Le linéaire été GMS comme arbitrage stratégique : ce qui se joue dès mai

En mai, le linéaire été en GMS devient un arbitrage stratégique serré, avec un impact direct sur l’été 2026. Selon NielsenIQ, les catégories estivales (glaces, boissons fraîches, apéritifs, sauces barbecue) peuvent représenter jusqu’à 25 % du chiffre d’affaires saisonnier de certains rayons, avec des pics de +40 % en valeur sur les glaces entre juin et août. Les enseignes figent alors les plans de vente pour les glaces, les apéritifs, les boissons et les condiments barbecue, ce qui verrouille mécaniquement les parts de marché saisonnières et la rentabilité associée. Pour un industriel qui rate cette fenêtre, le prix des erreurs se lit ensuite dans le chiffre d’affaires annuel et dans la marge brute perdue sur les produits de consommation estivale.

Les category managers arbitrent le linéaire été GMS en croisant prix de vente, prix d’achat et marges attendues sur chaque produit, tout en respectant la loi Egalim et le seuil de revente à perte qui encadre la revente à perte en magasins. Ils regardent la contribution de chaque gamme au chiffre d’affaires, à la rentabilité et aux parts de marché, en intégrant les contraintes de la loi Descrozaille sur les promotions des produits alimentaires et des boissons. Chez un grand distributeur alimentaire, un acheteur glace résume souvent la règle interne ainsi : « un centimètre de linéaire doit générer au moins 1,5 fois la marge moyenne du rayon sur la période juin-août ». Dans ce contexte, les relations commerciales entre fournisseurs et centrales d’achat se tendent, car chaque centimètre de linéaire et chaque tête de gondole deviennent un actif financier plus qu’un simple espace de présentation de produits.

Les arbitrages portent d’abord sur les glaces, les apéritifs salés, les boissons sans alcool, les bières, les sauces et condiments barbecue, puis les salades composées prêtes à consommer. Dans ces catégories, les marques nationales affrontent des MDD agressives sur les prix produits, avec des enseignes comme Leclerc ou U qui poussent leurs marques propres pour protéger leurs marges et leur rentabilité. Chez Leclerc, par exemple, les MDD peuvent dépasser 35 % de part de marché valeur sur certaines familles de glaces en plein été, selon Kantar.

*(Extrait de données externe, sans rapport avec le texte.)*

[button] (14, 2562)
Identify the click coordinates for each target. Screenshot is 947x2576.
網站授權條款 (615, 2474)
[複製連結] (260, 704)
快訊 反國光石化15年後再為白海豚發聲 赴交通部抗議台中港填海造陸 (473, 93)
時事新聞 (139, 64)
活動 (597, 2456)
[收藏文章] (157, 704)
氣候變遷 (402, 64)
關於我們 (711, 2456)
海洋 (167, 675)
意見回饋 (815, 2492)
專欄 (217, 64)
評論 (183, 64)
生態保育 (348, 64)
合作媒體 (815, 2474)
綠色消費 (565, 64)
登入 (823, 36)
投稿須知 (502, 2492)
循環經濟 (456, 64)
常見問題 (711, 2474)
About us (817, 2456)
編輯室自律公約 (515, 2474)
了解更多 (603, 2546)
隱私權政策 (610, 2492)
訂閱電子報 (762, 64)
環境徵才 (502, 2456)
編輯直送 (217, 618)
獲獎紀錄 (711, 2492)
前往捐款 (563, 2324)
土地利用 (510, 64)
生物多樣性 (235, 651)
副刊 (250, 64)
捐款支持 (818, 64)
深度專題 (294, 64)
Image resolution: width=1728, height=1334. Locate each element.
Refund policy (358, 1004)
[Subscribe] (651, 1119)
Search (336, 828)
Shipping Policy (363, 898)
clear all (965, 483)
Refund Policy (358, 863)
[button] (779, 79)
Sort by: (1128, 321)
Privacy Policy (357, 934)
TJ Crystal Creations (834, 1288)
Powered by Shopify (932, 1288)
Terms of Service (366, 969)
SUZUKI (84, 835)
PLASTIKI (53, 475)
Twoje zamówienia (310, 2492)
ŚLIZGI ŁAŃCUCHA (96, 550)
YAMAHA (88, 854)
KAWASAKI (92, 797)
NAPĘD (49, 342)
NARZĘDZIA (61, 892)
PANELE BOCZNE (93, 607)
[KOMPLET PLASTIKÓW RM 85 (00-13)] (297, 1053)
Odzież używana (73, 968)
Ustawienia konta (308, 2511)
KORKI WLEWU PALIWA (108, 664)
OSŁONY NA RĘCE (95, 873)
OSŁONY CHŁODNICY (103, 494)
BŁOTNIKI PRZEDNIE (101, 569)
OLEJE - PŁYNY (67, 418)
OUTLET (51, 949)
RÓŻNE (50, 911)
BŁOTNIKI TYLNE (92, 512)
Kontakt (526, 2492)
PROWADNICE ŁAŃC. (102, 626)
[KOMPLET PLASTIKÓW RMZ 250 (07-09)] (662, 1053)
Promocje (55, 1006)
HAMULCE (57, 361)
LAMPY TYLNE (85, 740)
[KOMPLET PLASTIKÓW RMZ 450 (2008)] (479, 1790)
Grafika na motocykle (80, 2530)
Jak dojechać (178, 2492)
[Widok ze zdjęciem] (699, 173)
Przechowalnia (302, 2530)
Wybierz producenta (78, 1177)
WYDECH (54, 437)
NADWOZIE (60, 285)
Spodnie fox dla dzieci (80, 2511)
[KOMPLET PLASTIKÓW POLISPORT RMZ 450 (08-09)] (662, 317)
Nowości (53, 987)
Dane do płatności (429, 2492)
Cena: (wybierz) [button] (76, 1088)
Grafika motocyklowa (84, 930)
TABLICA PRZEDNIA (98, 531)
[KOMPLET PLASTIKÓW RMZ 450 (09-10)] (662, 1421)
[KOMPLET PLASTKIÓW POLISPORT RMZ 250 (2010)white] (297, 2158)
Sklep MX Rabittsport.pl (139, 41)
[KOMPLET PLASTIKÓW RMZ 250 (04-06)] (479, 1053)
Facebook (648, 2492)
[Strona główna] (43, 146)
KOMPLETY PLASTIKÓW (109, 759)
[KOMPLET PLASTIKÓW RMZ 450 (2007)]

Le linéaire été GMS arbitrage devient alors un jeu à trois bandes entre prix, image de marque et disponibilité des matières premières, où les services logistiques et la distribution omnicanale pèsent autant que la puissance marketing.

Calendrier, MDD et lois : comment les centrales verrouillent l’été

Le calendrier est brutal : entre mi avril et fin mai, les centrales d’achat et les category managers finalisent les achats, les négociations et les plans promotionnels pour tout l’été. Dans certaines enseignes, les premières revues de performance d’été démarrent même dès février, avec un gel quasi définitif des assortiments autour du 15 mai. Les centrales d’achat GMS verrouillent les volumes, les prix d’achat et les conditions de coopération commerciale avec les fournisseurs distributeurs, en intégrant les contraintes de la loi Egalim sur la protection de la valeur des matières premières agricoles. Une fois ces décisions prises, les industriels n’ont plus qu’une marge de manœuvre limitée pour ajuster les assortiments, sauf à accepter des sacrifices de marge ou des remises exceptionnelles sur certains produits alimentaires.

Dans ce linéaire été GMS arbitrage, les MDD comme Marque Repère chez Leclerc ou Monoprix Gourmet jouent un rôle de variable d’ajustement des marges et des prix de vente. Les enseignes utilisent ces produits pour proposer des prix produits attractifs tout en préservant la marge brute globale, en particulier sur les glaces, les boissons et les salades composées prêtes à l’emploi. Un cas typique : une référence de glace MDD vendue 15 % moins cher qu’une marque nationale, mais avec une marge brute supérieure de 3 à 5 points pour l’enseigne. Les services marketing des enseignes pilotent ainsi des gammes complètes de produits de consommation estivale, en arbitrant entre marques nationales et MDD selon la contribution à la rentabilité, au chiffre d’affaires et à l’image de la distribution.

Les lois récentes comme la loi Descrozaille renforcent la complexité des relations commerciales entre fournisseurs et centrales d’achat, en limitant certaines promotions sur les produits alimentaires et les boissons. Les enseignes doivent alors travailler des mécaniques de vente plus fines, en jouant sur les têtes de gondole, les « tirettes » promotionnelles et les assortiments plutôt que sur la seule baisse de prix de vente. Pour structurer ces arbitrages, de plus en plus d’acteurs s’appuient sur des systèmes de gestion de la production alimentaire et de pilotage des stocks, comparables aux solutions détaillées dans cet article sur les exemples de systèmes de gestion de la production alimentaire, afin d’aligner achats, distribution et rentabilité réelle en rayon.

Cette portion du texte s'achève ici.